Lucrezia Borgia
Victim of tragedies associated with her father's political interests, she piously ended her life as Duchess of Ferrara.
Lucrezia Borgia was born on April 18, 1480 in Subiaco, a town about 70 kilometers from Rome. Her father, the then Cardinal Rodrigo Borgia, who had relations with Vannozza Cattanei, had already had two sons, Cesare and Giovanni. Her other brother, Goffredo, would be born a year later.
At an early age she was placed in the care of Adriana Milà, the cardinal's cousin. Installed in the Orsini palace, together with Giulia Farnese, Adriana's daughter-in-law, she was instructed as a good Renaissance lady, simultaneously practicing Spanish, Catalan and Italian. Valencian was, in fact, the colloquial language of the Borgias. Sweetness, grace, ingenuity and joy were already manifested in Lucrezia as a genetic sample of her family.
He would soon discover that their destinies would depend at all times on his father's political strategies. She was used as a bargaining chip, when she was twelve years old she had a first arranged marriage with Querubín de Centelles and Ayora, son of the counts of Oliva, which she did not crystallize.
The new interests of the already pontiff Alexander VI ended up formalizing the marriage between Lucrezia, who was barely 13 years old, and the Count of Pesaro, Giovanni Sforza, nephew of the powerful Duke of Milan and twenty years her senior. The ceremony is held in the Vatican on June 12, 1493.
Relations between Alexander VI and his son-in-law are clouded to the point of mediating a possible assassination order by the pontiff. Giovanni Sforza flees from Rome and the Vatican machinery is set in motion to base the marriage annulment on the basis of a supposed homosexuality of the husband.
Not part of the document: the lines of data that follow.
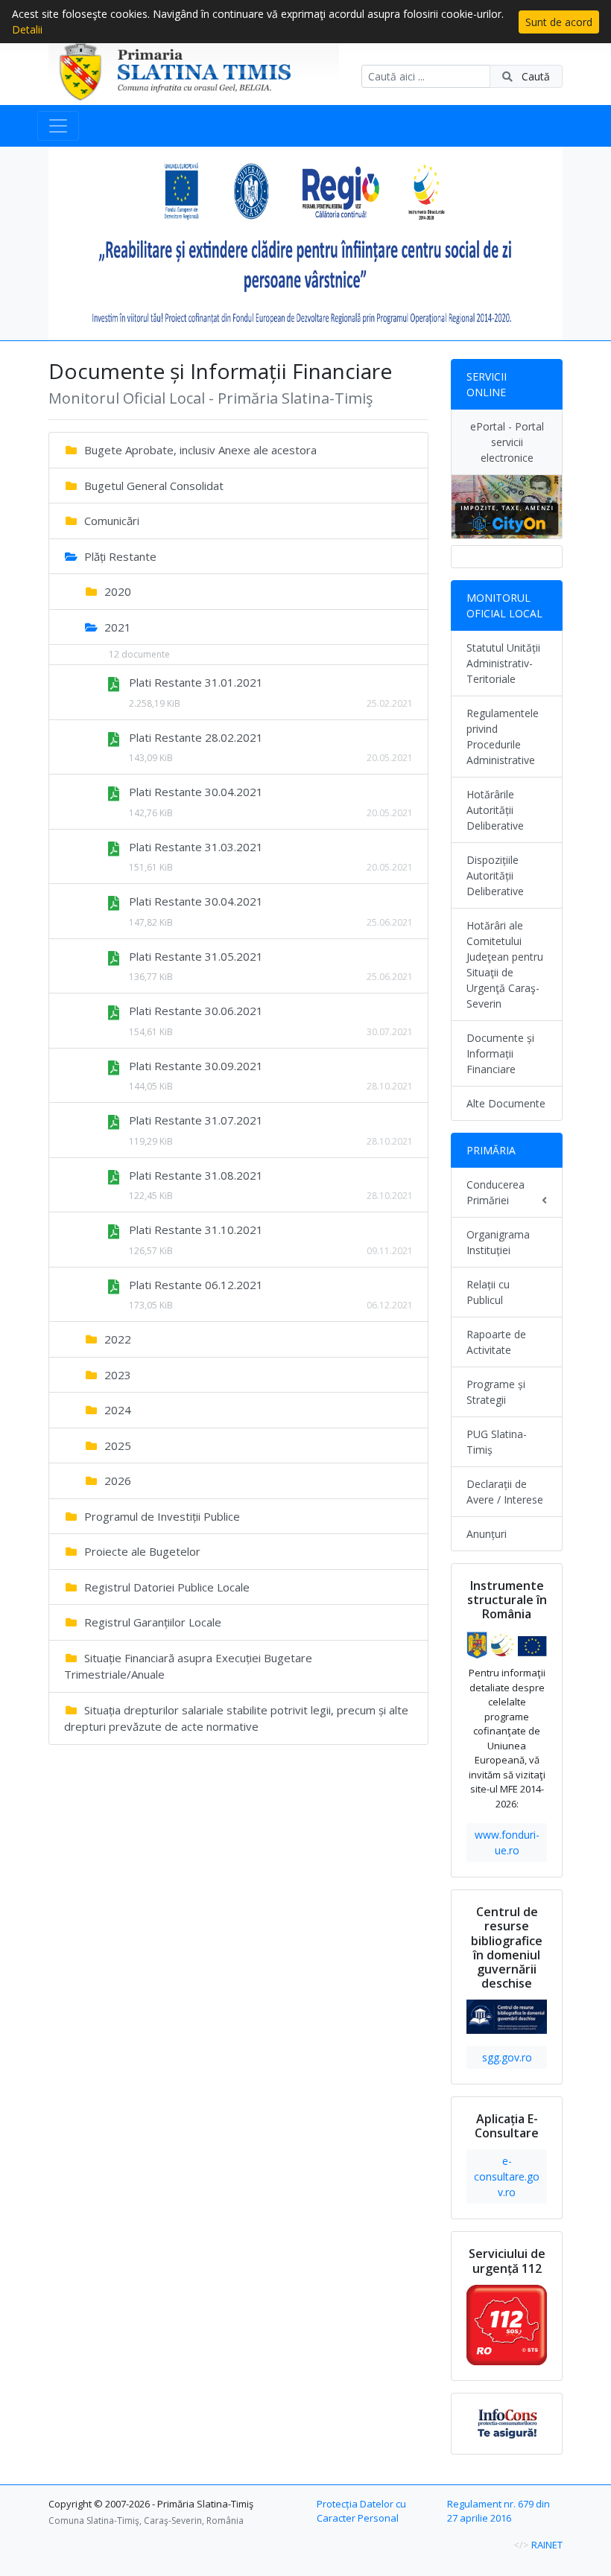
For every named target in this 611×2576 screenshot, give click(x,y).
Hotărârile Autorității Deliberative (495, 810)
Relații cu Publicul (488, 1292)
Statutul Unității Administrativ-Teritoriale (503, 663)
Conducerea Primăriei (495, 1192)
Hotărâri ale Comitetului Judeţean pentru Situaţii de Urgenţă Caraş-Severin (504, 964)
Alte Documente (505, 1103)
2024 (116, 1409)
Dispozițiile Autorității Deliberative (495, 875)
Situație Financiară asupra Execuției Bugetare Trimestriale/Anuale (188, 1666)
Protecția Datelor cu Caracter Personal (361, 2511)
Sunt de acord (558, 22)
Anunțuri (486, 1534)
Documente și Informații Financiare (500, 1053)
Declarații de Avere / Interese (504, 1492)
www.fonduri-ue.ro (507, 1842)
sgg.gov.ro (507, 2057)
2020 (116, 591)
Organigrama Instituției (498, 1242)
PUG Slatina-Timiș (496, 1442)
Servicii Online (486, 384)
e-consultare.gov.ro (506, 2176)
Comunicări (110, 520)
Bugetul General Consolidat (152, 485)
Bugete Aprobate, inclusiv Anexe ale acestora (199, 449)
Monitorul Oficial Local (504, 605)
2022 (116, 1339)
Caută (534, 76)
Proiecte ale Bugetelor (140, 1551)
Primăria (491, 1150)
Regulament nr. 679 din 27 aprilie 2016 (498, 2511)
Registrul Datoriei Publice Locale (165, 1587)
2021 (116, 627)
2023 (116, 1374)
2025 (116, 1445)
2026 (116, 1480)
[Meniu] (58, 126)
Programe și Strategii (495, 1392)
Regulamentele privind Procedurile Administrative (502, 736)
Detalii (27, 29)
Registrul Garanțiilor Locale (151, 1622)
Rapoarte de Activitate (496, 1342)
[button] (87, 243)
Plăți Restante (118, 556)
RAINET (547, 2544)
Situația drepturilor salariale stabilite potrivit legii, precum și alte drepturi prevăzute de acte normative (236, 1718)
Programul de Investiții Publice (160, 1516)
The outraged husband strikes back and launches the accusation of incest, which is soon taken up and spread by the enemies of the Borgias. Pamphlets begin to appear against Alexander VI and against Lucretia, in which they speak of orgies, unrestrained sex, murders. “The biggest whore in Rome”, as Lucrezia is called, starts the seed of infamies that will haunt her for centuries.
The marriage annulled on December 20, 1497, the Pope negotiates a new marriage contract for his daughter. This time with Alfonso de Aragón, Duke of Biseglia, a wedding that takes place the following year. Cesare's relations with Alfonso are not good either and in July 1500, Lucrezia's husband is the victim of an attack in the middle of Saint Peter's Square from which he manages to survive, but during his convalescence, Cesare orders his death.
This fact deeply affects Lucrezia, who retires in strict mourning to Nepi's castle, away from all luxury and dedicated to a pious lifestyle.
Alexander VI does not miss the opportunity and negotiates a new marriage, this time with Alfonso de Este, heir to the Duke of Ferrara.
On January 6, 1502, Lucrezia said goodbye to her parents and her son Rodrigo, the fruit of her marriage to Alfonso de Aragón, whom she would never see again.
On February 2, she enters Ferrara and finds herself in a city that welcomes her with great luxury and spectacle. A population with a cultured court, with which she soon connected and that distances her from the intrigues that have led her life.
Lucrezia forges a new destiny here, which will turn her into a religious and prudent woman, with an intense Christian life, where she will spend the last stretch of her life watching her loved ones disappear from a distance. First to her father, in 1503, then to Cesare, in 1507, to his eldest son Rodrigo, in 1512, to her brother Goffredo, in 1517 and to her mother Vannozza, in 1518.
Lucrezia had six children and died at just 39 years old, on July 24, 1519.
Her body remains buried in the monastery of Corpus Domini in Ferrara, with the Franciscan tertiary habit with which she was buried, along with other members of her family.